MARICOPA — Despite recommendations from district administrators to implement mask mandates in school buses and buildings, the Maricopa Unified School District Governing Board did not have the votes to do either.
By the end of the lengthy discussions from both board members and members of the public, the board kept COVID procedures as they are currently with masks being optional, though highly recommended.
The COVID-19 Dashboard presented at the Aug. 25 meeting, updated weekly, showed a total of 50 active student cases and a total of seven staff cases.
The administration recommended complying with the federal mask mandate of all drivers and passengers wearing masks on public transportation, including school buses.

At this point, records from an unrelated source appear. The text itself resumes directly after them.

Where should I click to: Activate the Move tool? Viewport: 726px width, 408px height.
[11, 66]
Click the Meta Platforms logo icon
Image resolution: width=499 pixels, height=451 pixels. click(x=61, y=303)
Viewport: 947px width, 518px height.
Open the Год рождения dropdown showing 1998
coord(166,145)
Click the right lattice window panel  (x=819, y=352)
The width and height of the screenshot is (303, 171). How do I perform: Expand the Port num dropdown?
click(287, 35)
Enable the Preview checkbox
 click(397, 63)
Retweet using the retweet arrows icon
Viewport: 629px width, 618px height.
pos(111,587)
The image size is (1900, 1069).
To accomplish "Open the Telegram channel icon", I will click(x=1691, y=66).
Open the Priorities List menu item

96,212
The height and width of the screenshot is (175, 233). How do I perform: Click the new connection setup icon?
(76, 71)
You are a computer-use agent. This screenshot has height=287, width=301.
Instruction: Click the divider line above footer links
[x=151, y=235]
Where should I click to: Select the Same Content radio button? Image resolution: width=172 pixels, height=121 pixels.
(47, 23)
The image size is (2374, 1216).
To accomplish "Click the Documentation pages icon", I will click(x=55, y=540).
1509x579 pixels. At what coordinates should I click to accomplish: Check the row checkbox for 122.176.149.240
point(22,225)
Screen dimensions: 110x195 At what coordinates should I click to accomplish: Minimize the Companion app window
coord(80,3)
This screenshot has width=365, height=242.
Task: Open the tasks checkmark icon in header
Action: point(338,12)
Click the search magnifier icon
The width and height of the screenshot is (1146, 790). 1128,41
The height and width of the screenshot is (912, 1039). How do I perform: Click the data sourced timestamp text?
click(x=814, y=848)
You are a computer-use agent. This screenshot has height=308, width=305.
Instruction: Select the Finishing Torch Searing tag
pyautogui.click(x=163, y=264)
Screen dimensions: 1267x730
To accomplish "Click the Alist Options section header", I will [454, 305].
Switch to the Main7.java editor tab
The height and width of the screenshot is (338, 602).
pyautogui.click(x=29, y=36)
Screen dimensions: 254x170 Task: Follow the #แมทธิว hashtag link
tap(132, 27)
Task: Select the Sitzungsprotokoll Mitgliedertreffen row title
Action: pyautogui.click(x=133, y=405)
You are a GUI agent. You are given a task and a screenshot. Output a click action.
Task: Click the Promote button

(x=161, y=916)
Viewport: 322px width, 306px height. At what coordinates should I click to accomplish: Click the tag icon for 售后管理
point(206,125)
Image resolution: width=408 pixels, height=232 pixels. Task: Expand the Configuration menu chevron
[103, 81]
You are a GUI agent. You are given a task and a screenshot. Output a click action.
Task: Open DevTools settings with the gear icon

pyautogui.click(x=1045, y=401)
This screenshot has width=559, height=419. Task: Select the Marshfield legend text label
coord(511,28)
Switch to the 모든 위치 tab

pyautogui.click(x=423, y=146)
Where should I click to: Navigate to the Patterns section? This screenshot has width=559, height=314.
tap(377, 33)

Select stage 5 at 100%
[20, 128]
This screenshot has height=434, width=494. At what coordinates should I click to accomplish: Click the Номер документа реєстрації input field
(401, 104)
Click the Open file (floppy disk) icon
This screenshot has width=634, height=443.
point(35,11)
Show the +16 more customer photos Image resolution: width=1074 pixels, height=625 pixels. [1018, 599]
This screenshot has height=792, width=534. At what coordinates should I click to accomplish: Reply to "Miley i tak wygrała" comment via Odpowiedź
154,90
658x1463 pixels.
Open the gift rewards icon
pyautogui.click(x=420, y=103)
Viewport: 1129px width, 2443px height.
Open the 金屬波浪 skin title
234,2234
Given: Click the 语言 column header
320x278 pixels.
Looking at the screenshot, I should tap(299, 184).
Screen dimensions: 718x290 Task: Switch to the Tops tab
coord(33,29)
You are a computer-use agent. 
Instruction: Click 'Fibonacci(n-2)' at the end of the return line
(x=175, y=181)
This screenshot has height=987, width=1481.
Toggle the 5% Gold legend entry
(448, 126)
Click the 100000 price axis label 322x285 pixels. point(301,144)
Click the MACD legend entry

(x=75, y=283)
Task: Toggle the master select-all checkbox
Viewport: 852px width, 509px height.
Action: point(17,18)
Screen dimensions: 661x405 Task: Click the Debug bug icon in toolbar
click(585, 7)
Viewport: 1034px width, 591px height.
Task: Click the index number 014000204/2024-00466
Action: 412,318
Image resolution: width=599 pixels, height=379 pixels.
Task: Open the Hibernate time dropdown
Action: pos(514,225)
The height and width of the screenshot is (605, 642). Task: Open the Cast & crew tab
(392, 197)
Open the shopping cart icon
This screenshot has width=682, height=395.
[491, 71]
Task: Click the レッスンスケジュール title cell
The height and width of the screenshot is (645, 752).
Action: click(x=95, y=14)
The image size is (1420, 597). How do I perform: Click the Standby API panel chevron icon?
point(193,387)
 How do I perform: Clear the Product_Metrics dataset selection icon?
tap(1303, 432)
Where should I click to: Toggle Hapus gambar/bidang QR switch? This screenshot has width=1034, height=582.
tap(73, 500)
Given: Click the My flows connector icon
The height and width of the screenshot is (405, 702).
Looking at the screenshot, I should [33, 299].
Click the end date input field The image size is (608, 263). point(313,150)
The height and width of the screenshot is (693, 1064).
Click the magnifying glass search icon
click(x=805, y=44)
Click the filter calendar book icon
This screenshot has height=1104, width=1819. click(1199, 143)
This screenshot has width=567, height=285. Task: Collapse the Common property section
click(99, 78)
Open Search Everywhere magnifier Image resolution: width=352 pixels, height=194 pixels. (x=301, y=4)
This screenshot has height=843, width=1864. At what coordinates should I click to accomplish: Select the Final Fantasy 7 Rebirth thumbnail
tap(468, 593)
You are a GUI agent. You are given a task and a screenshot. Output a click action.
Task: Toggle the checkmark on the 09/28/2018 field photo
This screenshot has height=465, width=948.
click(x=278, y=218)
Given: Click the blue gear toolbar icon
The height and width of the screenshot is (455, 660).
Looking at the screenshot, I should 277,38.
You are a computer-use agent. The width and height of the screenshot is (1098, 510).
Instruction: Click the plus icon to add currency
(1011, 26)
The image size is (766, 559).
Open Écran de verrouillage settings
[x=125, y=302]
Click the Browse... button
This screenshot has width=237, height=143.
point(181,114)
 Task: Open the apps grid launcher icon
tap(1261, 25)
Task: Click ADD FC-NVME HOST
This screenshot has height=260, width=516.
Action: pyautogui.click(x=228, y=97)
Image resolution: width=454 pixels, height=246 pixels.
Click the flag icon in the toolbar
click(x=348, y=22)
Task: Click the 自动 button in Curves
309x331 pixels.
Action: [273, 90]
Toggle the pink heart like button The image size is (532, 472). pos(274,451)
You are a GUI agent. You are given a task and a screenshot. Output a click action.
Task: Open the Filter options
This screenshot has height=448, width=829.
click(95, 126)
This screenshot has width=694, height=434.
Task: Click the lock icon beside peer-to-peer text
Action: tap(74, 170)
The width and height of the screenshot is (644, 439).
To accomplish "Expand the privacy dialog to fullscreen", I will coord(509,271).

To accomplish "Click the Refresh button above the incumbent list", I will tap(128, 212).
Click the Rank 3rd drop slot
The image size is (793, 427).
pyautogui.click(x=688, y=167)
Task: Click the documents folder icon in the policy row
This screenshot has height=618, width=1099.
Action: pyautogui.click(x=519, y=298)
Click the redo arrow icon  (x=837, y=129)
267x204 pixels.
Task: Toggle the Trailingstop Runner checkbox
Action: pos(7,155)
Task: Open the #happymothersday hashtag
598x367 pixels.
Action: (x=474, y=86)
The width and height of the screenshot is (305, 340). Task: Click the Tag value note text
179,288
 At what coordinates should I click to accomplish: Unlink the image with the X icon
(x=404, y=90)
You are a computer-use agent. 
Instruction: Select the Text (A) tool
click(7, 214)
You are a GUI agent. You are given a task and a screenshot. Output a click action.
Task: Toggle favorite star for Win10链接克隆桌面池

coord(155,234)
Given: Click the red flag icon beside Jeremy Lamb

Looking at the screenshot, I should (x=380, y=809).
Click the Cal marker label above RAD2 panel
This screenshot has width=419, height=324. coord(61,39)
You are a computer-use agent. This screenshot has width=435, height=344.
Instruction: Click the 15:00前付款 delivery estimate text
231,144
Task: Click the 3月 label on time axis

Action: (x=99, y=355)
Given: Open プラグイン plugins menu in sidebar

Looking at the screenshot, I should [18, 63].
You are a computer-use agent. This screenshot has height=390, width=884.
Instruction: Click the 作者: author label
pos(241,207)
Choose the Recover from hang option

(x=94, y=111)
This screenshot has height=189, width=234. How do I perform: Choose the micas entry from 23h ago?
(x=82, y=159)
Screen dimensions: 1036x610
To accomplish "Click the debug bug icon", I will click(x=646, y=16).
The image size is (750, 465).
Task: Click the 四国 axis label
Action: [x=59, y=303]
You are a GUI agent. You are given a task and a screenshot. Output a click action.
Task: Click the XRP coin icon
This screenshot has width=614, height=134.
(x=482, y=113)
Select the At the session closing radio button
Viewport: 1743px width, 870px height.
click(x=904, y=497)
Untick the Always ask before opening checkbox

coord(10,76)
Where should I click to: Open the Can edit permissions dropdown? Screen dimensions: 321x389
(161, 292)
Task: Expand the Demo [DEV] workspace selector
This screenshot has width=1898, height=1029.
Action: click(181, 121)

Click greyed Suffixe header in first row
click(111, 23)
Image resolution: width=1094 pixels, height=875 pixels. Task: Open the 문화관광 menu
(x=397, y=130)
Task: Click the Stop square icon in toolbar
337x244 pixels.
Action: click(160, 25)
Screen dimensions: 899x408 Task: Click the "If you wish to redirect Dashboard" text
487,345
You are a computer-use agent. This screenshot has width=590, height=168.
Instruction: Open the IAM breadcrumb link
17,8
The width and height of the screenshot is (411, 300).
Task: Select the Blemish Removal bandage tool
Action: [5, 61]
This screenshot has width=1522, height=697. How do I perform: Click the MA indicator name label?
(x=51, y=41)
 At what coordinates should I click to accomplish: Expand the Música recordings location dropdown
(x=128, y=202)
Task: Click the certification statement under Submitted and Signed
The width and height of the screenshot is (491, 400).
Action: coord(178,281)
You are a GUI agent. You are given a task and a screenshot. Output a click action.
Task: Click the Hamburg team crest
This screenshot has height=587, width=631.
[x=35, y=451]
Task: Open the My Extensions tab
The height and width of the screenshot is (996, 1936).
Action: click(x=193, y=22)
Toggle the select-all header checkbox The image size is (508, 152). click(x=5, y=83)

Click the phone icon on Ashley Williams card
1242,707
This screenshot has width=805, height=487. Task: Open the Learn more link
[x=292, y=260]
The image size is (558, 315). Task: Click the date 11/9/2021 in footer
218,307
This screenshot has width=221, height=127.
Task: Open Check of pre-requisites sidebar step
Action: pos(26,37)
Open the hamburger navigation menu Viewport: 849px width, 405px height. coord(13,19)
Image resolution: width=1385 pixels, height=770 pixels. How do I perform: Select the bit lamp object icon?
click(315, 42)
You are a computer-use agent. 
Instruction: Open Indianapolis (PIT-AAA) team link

The board had a split decision with Torri Anderson and President Ben Owens voting yes and Vice President AnnaMarie Knorr and James Jordan voting no. With the board’s fifth member, Robert Downey, not present at the meeting, the motion did not pass.
“The difficult part I have with this is that all of us have been labeled as just going with the mainstream media,” Owens said. “We’ve been belittled last week and this week and I will tell you the emails that I receive where there was a threat or I was belittled were immediately deleted. I’m not gonna deal with that personally. If someone isn’t going to respect me and have the decency to write a respectful email to me, I’m not going to listen to it, I’m not going to read it and I’m simply deleting it.”
The administration recommended requiring all students, visitors and staff to wear masks inside schools when there’s a high level of COVID transmission measured and reported by the Pinal County Health Department. MUSD is currently considered at a high transmission level.
This recommendation came with an opt-out option where a one-page form would be made available at school offices and filled out to excuse a student from the mask mandate for a year until the parent decides otherwise.
Owens, after being the only one on the board to voice support for this measure, asked the other members if they would just like to move on, so they did without taking a vote.
Lastly, the administration recommended updating the mitigation protocol and following guidance from the Pinal County Health Department. The update included communicating to parents that if the department notified parents regarding direct COVID contact, that the district wanted them to adhere to quarantining.
For mitigating strategies for COVID, the board wanted to change the wording to make it more clear and specific that it would be Pinal County dealing with parents who chose not to quarantine rather than the district.
Anderson made a motion to postpone the mitigation strategy decision until the next meeting, with Knorr seconding the motion.
Almost everyone who spoke during the call to the public voiced their opinions against the mask mandate.
Lori Riley has three children attending schools in MUSD and she said the last 18 months have been the hardest for them.
During her three minutes, Riley challenged the existence of a pandemic and the school’s motives for dealing with COVID and wearing masks.
“Why do we even bother testing everyone for a virus with an over-99% chance of a full recovery?” Riley said. “I don’t know. My guess is it’s about the money. It’s certainly not about our health. If it was about our health, we would be told to exercise, eat well, take vitamins, get plenty of sunshine and fresh air. We would never recommend children cover their mouths with filthy masks, which reduce their oxygen levels.”
Keri Dudley spoke in favor of the mask mandate because it hit close to home. Her child was in direct contact with someone who had COVID this week and had to miss classes.
Dudley recommended having temperature checks on the buses.
“If you don’t pass that temperature check, just like when we have to go into the doctor’s office and anywhere else, I’m sorry, but you gotta go,” she said. “Take down the names of all the people who were there until you come back with a negative test result, you can’t come back to school because you’re putting other people at risk.”
She felt the right to wear or not wear a mask ends when people’s lives are in danger. She said people should wear masks in schools, but outside of school they had the choice.
Some audience members made comments when Ronnie Manns spoke about his opinion on masks. His own daughter has been in close proximity with students who had COVID.
He said laws mandating vaccination and documentation of vaccination were “created to protect the children and the public at large.” He felt disappointed that COVID wasn’t on the list in Arizona statutes.
“The Supreme Court has carved out a niche for parents who feel they don’t wanna to get those vaccinations, and veterans like myself have fought and some have died to support that freedom,” Manns said. If they choose not to get the vaccination, that choice should be respected and should be honored. They must also realize that with every choice there’s consequences, there’s results. They need to be willing to live with those results.”
Audience members made comments after Manns suggested if students weren’t vaccinated on the reports, then they should do online learning and those with the vaccine could do in-person learning.
“It’s not about you and me,” Manns said. “It’s about us versus the virus. That’s what the fight is about.”